When you reach the line below that has "Where should I click to: Select", start returning lines exactly, and stop after the line that has "You are a computer-use agent. 764x591 pixels."; skip the pictures.

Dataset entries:
—————

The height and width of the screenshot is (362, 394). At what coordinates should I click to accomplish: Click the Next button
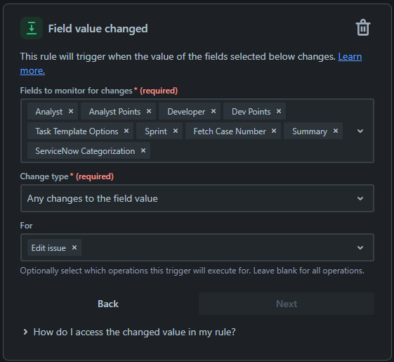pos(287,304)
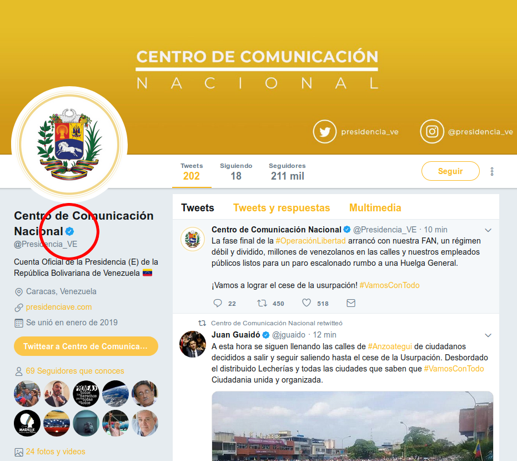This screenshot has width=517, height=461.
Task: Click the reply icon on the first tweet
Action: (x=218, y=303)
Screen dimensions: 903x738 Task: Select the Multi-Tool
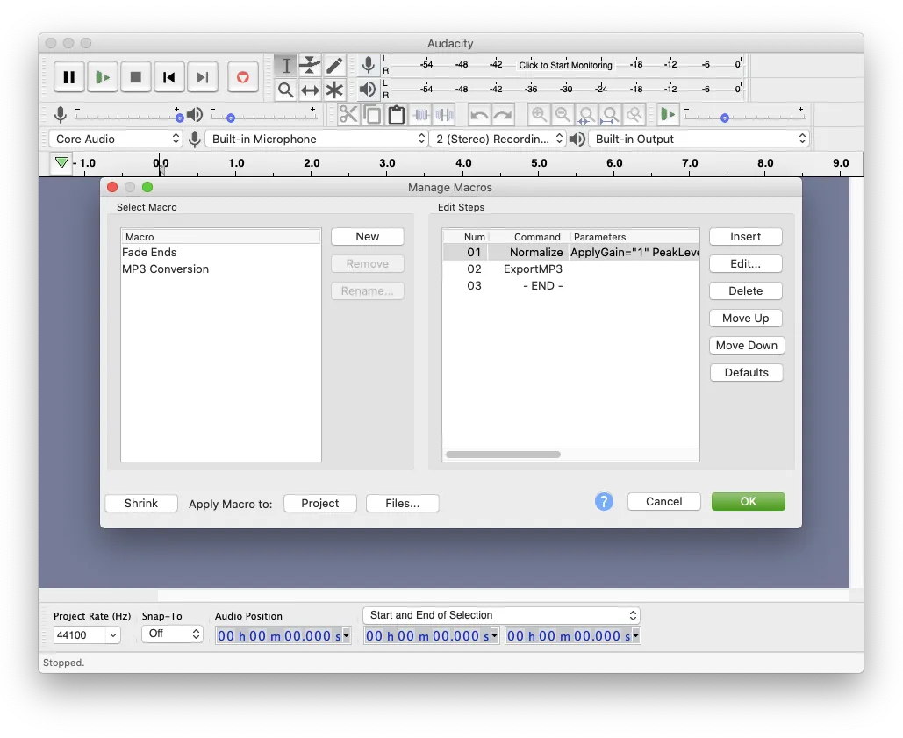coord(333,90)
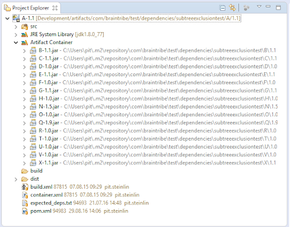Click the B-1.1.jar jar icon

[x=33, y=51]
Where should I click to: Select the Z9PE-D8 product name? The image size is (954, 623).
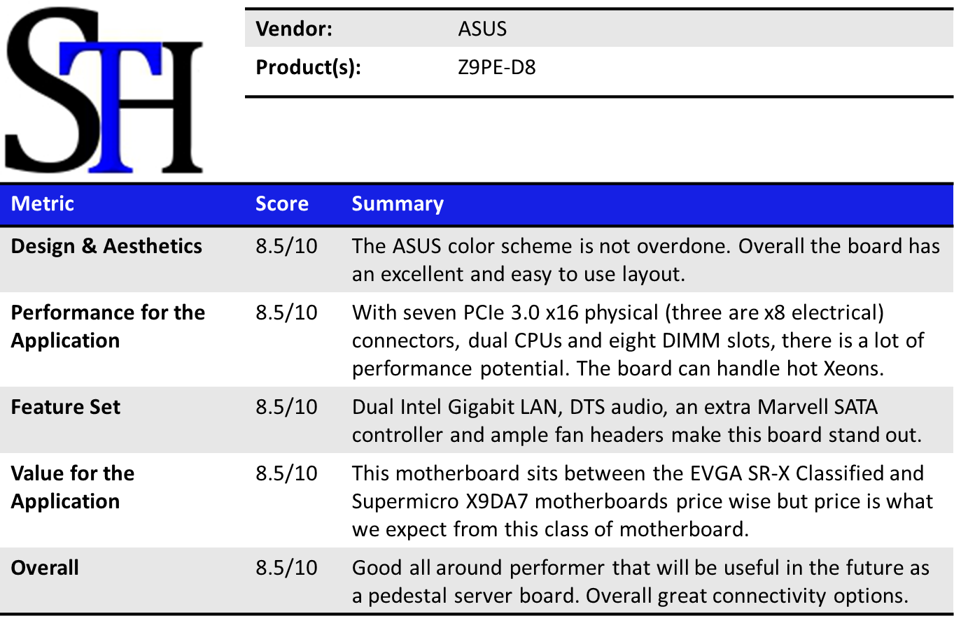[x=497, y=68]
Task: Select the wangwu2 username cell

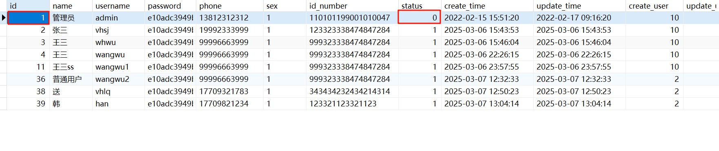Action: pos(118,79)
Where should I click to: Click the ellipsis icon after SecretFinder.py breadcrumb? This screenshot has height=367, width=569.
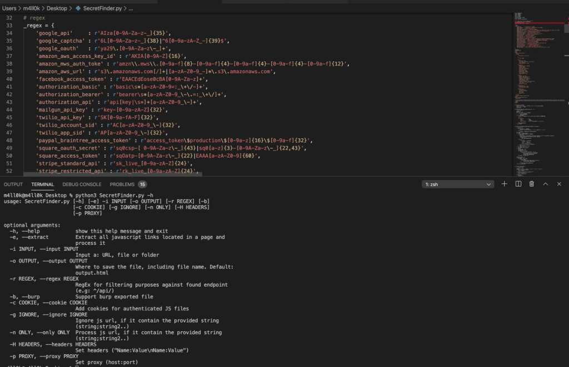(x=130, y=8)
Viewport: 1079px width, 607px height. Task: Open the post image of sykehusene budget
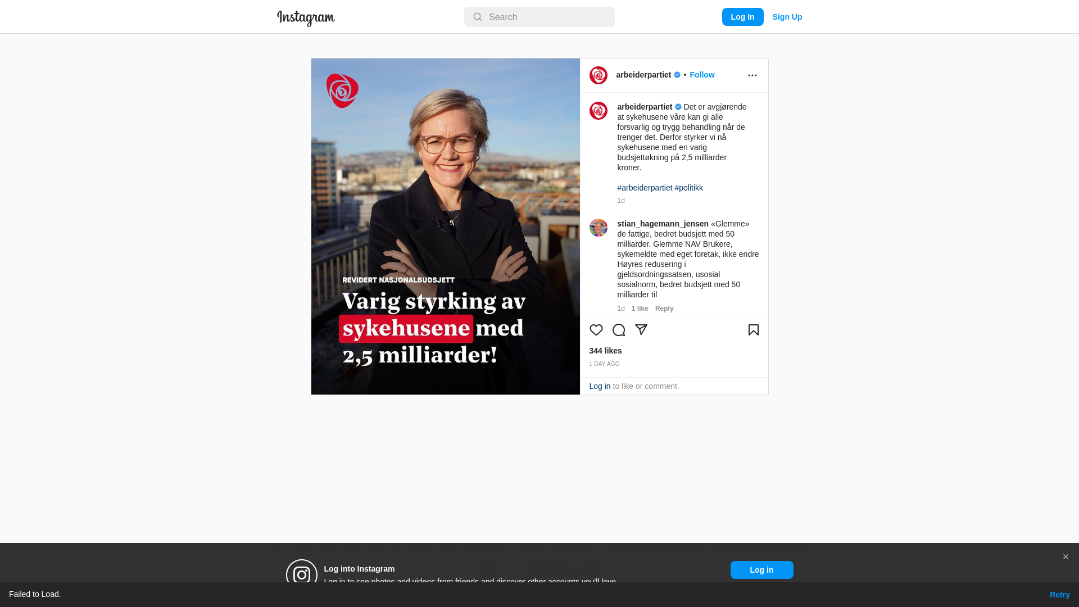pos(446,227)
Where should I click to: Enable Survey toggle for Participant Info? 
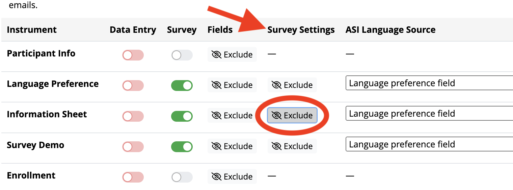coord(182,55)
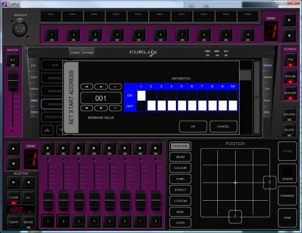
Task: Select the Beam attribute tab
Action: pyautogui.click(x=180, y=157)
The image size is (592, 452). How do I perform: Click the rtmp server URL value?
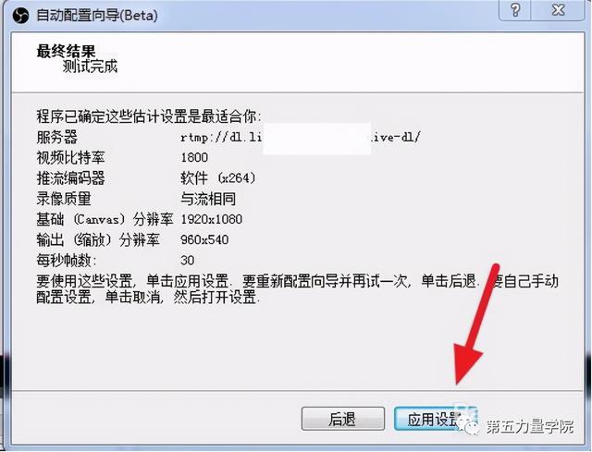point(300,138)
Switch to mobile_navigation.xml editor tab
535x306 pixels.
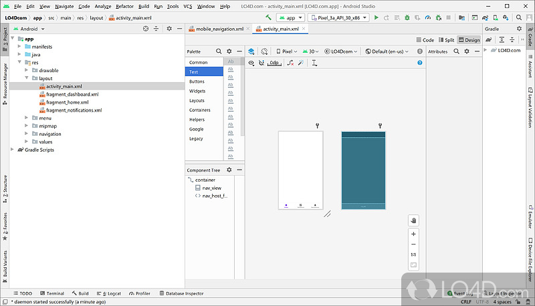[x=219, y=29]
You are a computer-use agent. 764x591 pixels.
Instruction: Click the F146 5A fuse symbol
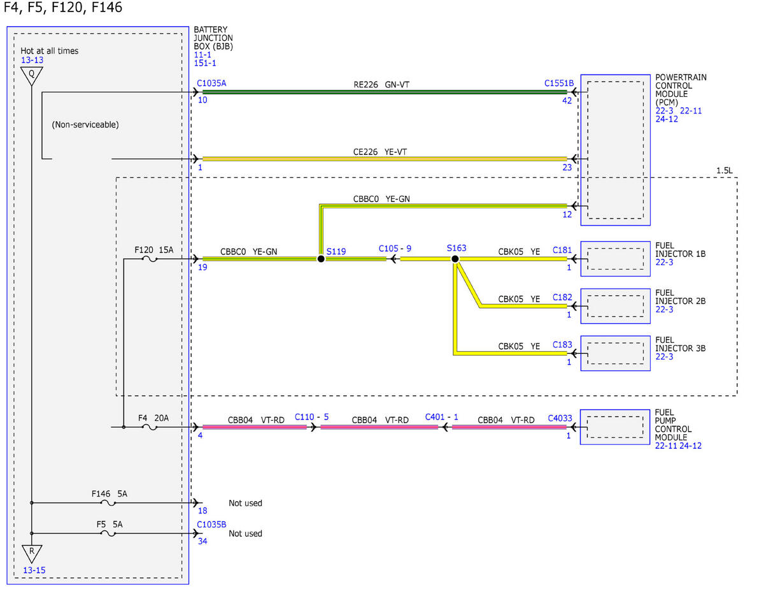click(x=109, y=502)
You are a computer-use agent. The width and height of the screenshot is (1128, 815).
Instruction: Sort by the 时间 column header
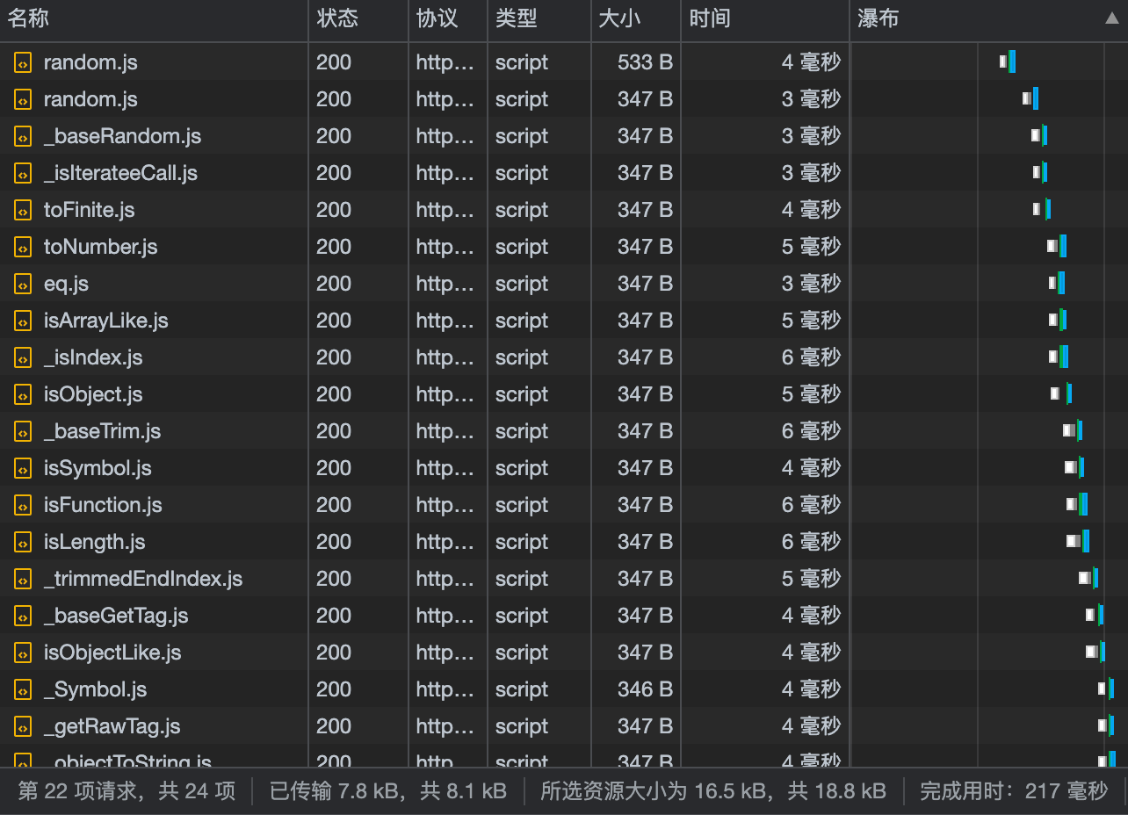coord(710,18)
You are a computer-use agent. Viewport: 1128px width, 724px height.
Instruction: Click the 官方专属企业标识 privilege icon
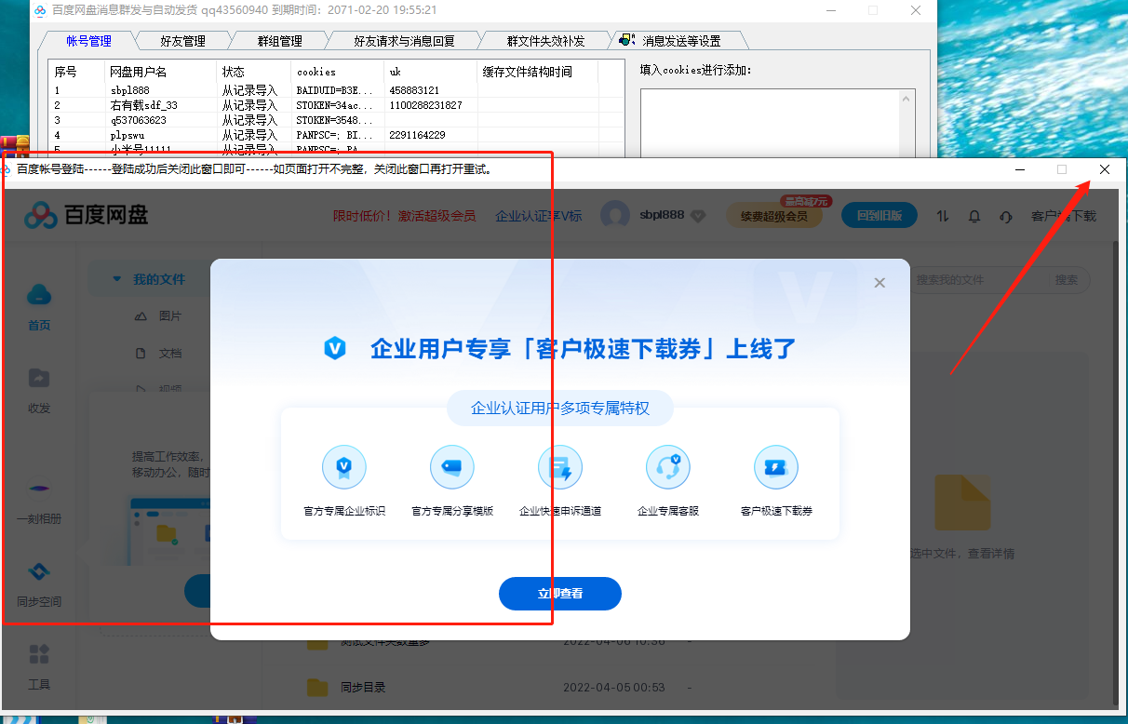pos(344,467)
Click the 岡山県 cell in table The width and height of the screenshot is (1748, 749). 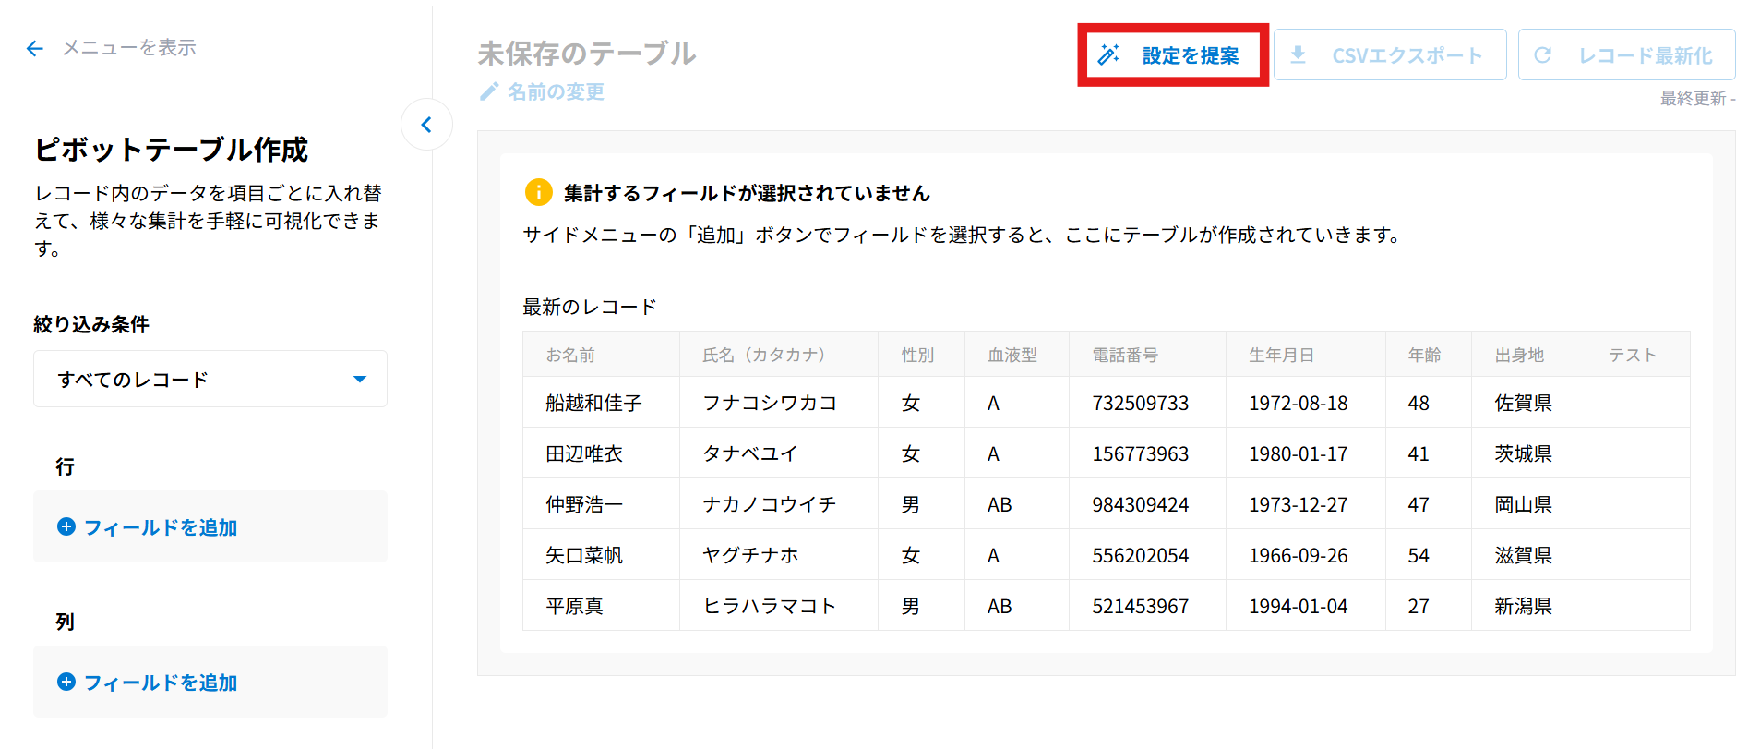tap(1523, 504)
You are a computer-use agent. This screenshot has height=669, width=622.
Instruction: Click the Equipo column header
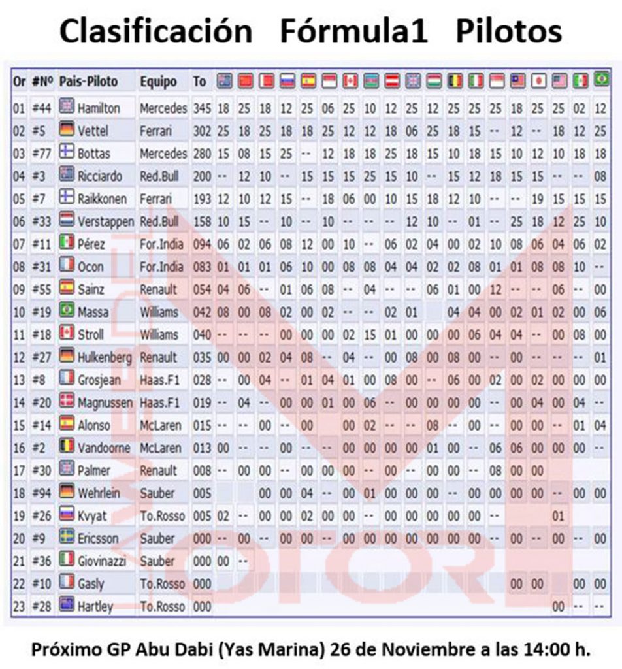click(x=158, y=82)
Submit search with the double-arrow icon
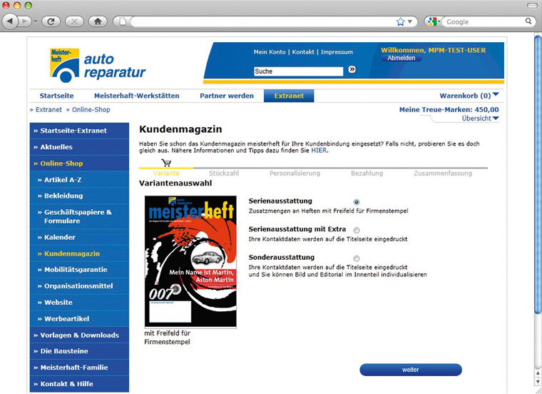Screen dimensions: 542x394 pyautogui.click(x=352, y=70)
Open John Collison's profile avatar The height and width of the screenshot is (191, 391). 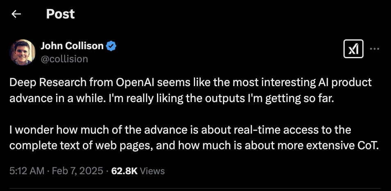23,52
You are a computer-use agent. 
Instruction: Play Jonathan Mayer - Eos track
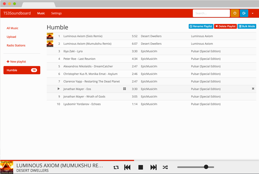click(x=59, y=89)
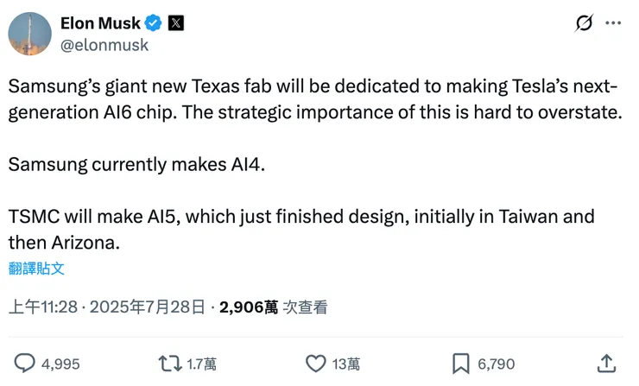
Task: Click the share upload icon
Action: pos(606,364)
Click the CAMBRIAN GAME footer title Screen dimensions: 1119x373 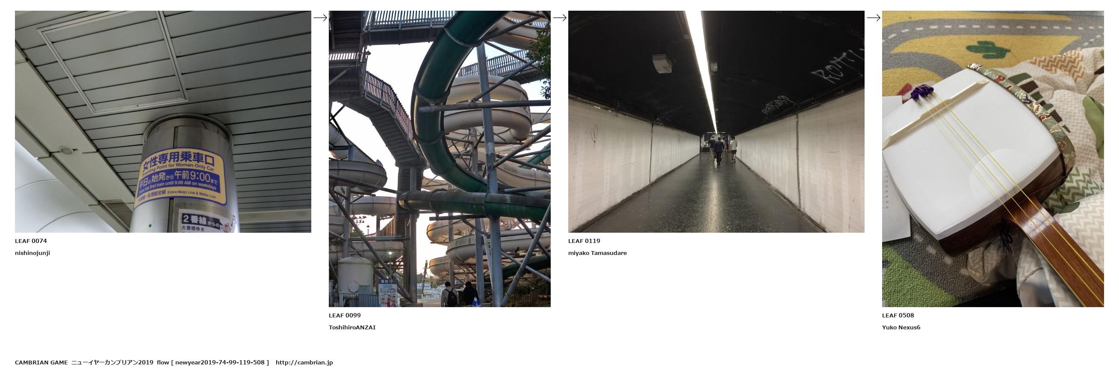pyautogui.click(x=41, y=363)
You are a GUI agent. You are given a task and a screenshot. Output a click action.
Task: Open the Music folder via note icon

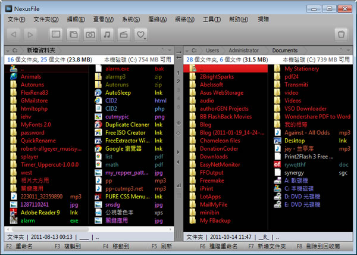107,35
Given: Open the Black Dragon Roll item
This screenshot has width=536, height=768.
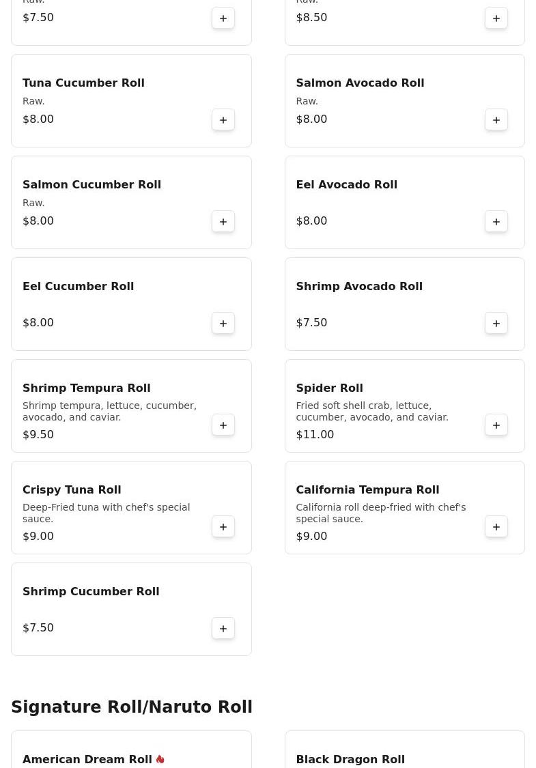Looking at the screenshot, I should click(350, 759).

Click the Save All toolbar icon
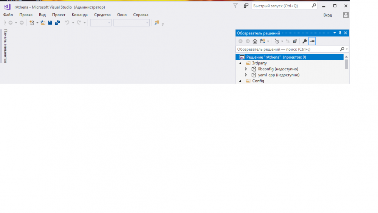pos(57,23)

—————

- **Result of this task**:
Where should I click to: Select the Z9PE-D8 product name? The image size is (954, 623).
[x=497, y=68]
Task: Select the wangwu2 username cell

Action: pos(118,79)
Where should I click to: Click the ellipsis icon after SecretFinder.py breadcrumb? This screenshot has height=367, width=569.
(x=130, y=8)
Viewport: 1079px width, 607px height. Task: Open the post image of sykehusene budget
pos(446,227)
Where should I click to: Enable Survey toggle for Participant Info? 
coord(182,55)
Task: Select the Beam attribute tab
Action: pyautogui.click(x=180, y=157)
The image size is (592, 452). How do I perform: Click the rtmp server URL value?
point(300,138)
Switch to mobile_navigation.xml editor tab
535x306 pixels.
[x=219, y=29]
You are a computer-use agent. 764x591 pixels.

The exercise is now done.